I approach the songwriting competitons about the same way I did Nashville Star. I mean, I have made a living as a songwriter (emphasis on past-tense) and I have had a few cuts (not that they’ve made big $$) and most of these contests are for amateurs (since I don’t make a living solely from writing or at least can’t claim more than 20% of my income by their defintion, I qualify) but, like I said, my ego does want to show the next guy that I’m better than he/she is.

That’s the American way. Dammit.

And so far I’ve had some success with the song-competition thing: I was a finalist at the first (and last) Riverbluff competition ( I didn’t go). I was co-winner at Mountainstage NewSong (it was a good excuse to go to West Virginia and they gave me three hundred bucks and a discount on pressing my last CD) I won the Great American Song competition (I think I got an online gigs subscription and some magazines for that) was a finalist at the International Songwriting Competition (got beat by some real pros with big cuts) at the Mid Atlantic awards ( got some strings?) Won November at Song-of-the Year (think I got magazines for that) won the 2006 Independent music awards (got a free musicians atlas for that–I use the thing a lot–and they put me on a sampler…and I think I got magazines) and oh yeah, there’s that chart over at garageband.com…and I was in the top five on that forever and I don’t think it meant a damned thing to anybody.

Really, the only contest (other than the grammys, maybe) that means jack to a songwriter is the contest that goes on every time a producer takes an artist into the studio without enough songs to make a whole record. That contest is won when your name is on the bottom corner screen of the video and the ASCAP check comes in and it buys more than just your groceries.

No one seems to give a damn if you win any of these amateur trophies, no matter how brilliant your song is, but you write a nugget like “Wink” or “Watermelon Crawl” and it goes #1 and your artist sell a lot of records… hell that impresses somebody–maybe not somebody like me–but somebody with a desk on music row absolutely.

(And don’t get me wrong–I would LOVE to be able to say I wrote “Watermelon Crawl.”)

Anyhow.

So, the sonicbids thing sends me these emails all the time and one came in a couple months or so ago and I couldn’t resist and I entered a song in it and forgot all about it.
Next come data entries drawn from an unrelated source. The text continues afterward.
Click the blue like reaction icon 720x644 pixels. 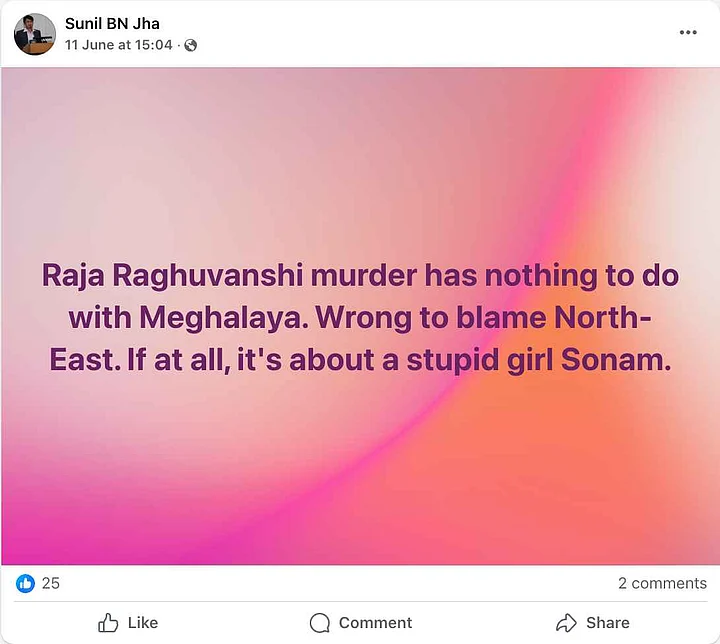[25, 583]
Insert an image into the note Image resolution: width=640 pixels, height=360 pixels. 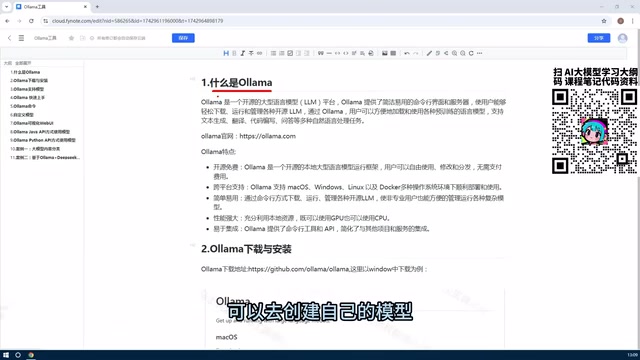coord(384,53)
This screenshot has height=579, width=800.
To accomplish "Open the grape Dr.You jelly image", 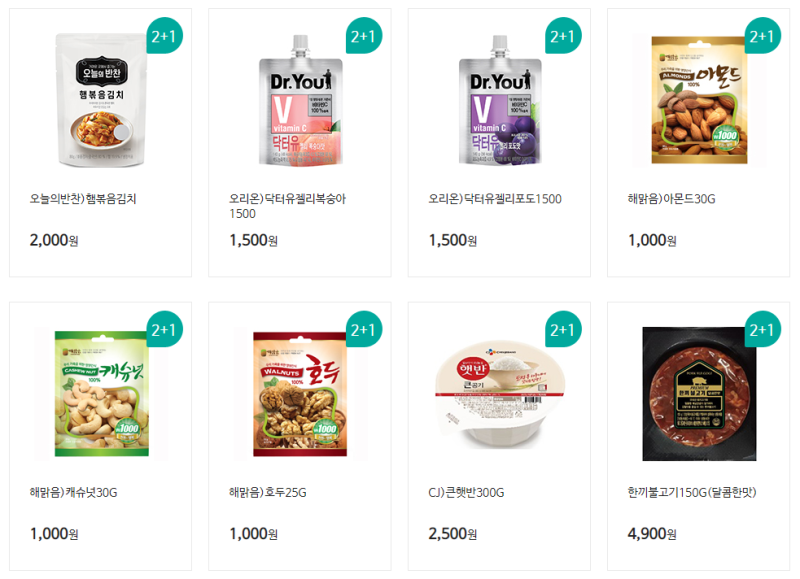I will point(499,100).
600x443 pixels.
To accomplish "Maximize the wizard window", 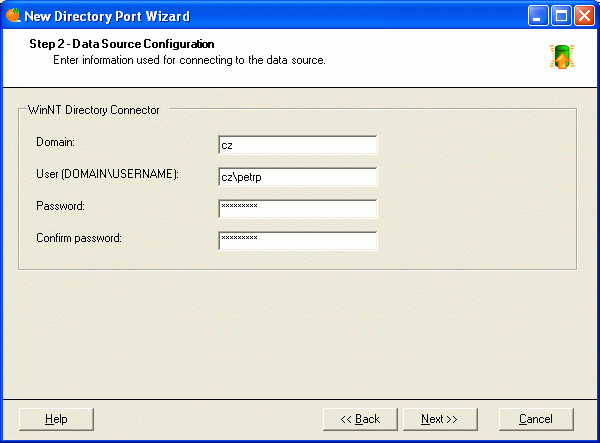I will [x=561, y=16].
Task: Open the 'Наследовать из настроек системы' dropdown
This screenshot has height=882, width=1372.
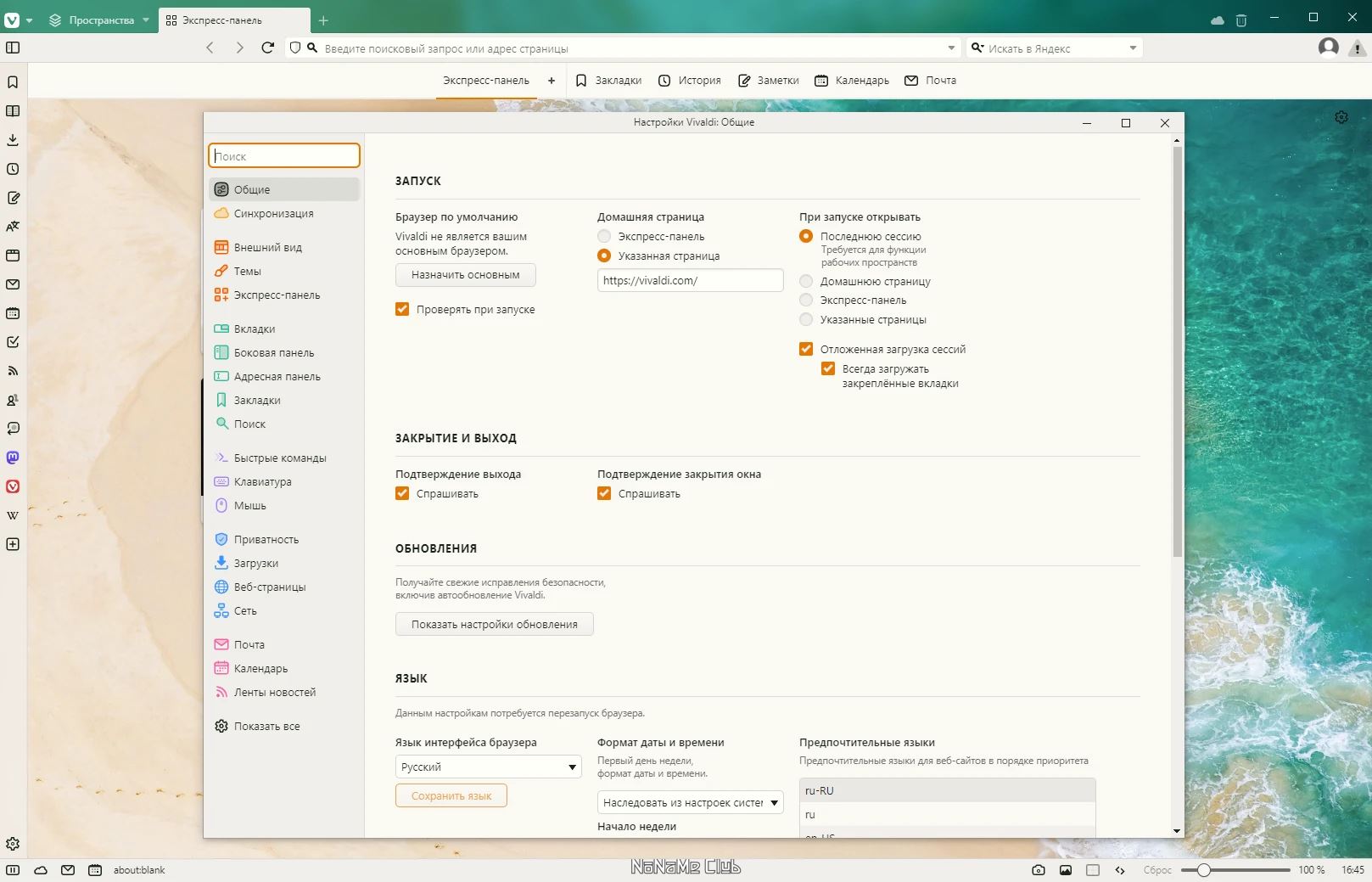Action: pos(690,802)
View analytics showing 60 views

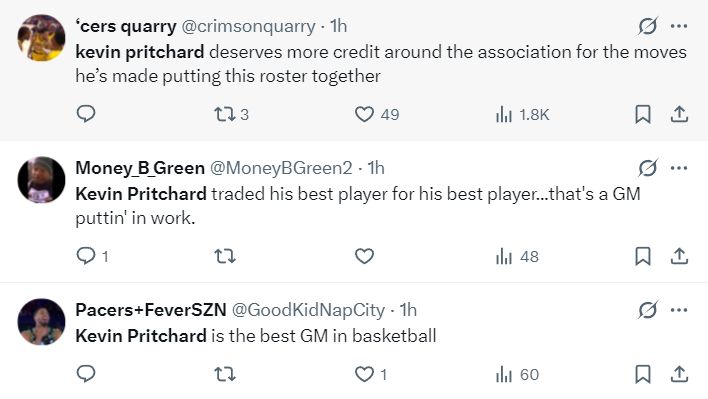tap(517, 374)
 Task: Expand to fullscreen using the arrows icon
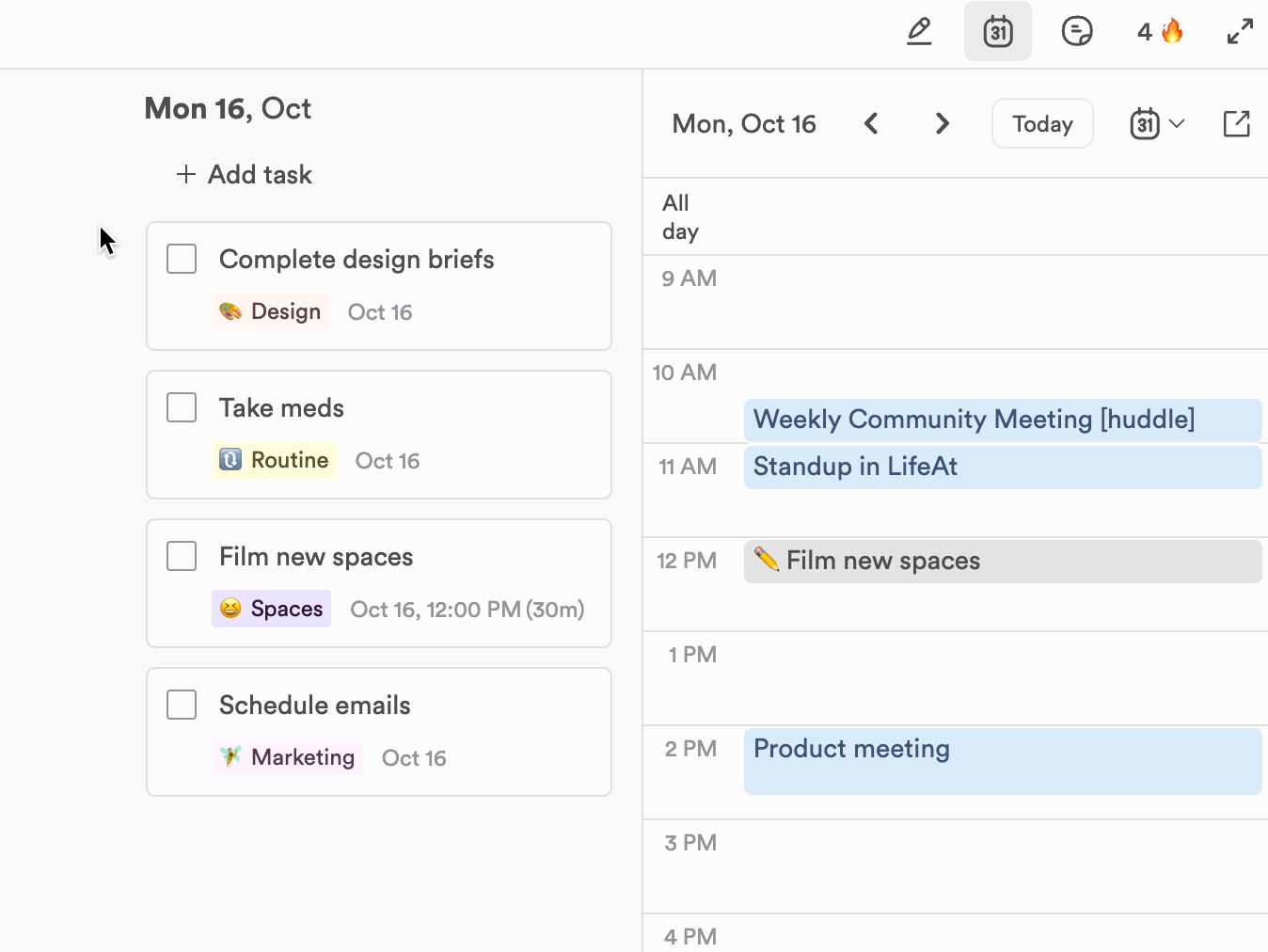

Then, maybe a month ago I get an email congratulating me on being selected as a finalist and they’ve picked five people out of I-don’t-know how many and I should be proud….whatever, I’m like “great, maybe I’ll get a box of strings, or better yet some more magazines I won’t read,” And then I get some more emails regarding the thing and it turns out that they get down to me and somebody else and basically I lose by like a vote or something to this other person and it’s like whatever, they share the judges critiques with me and for the most part everybody seems to agree that I show promise I guess and it’s nice, but I’m not getting any guitar strings this time, no magazines, no 10% discount on my next CD….no the winner of this one get’s to FLY TO FREAKING LONDON TO RECORD WITH THE DUDE WHO PRODUCES STING.

I lost by ONE lousy vote!

SHIT!!!

I’ve been through

“Sorry Mr McGraw, per ( a producer who I won’t name who came on board at the last minute) your song (which a BIG artist had kept on hold for months…telling my publisher that it was a “career” song for them) has been passed on (the day after the session on which they kept on swearing they were going to record the song)”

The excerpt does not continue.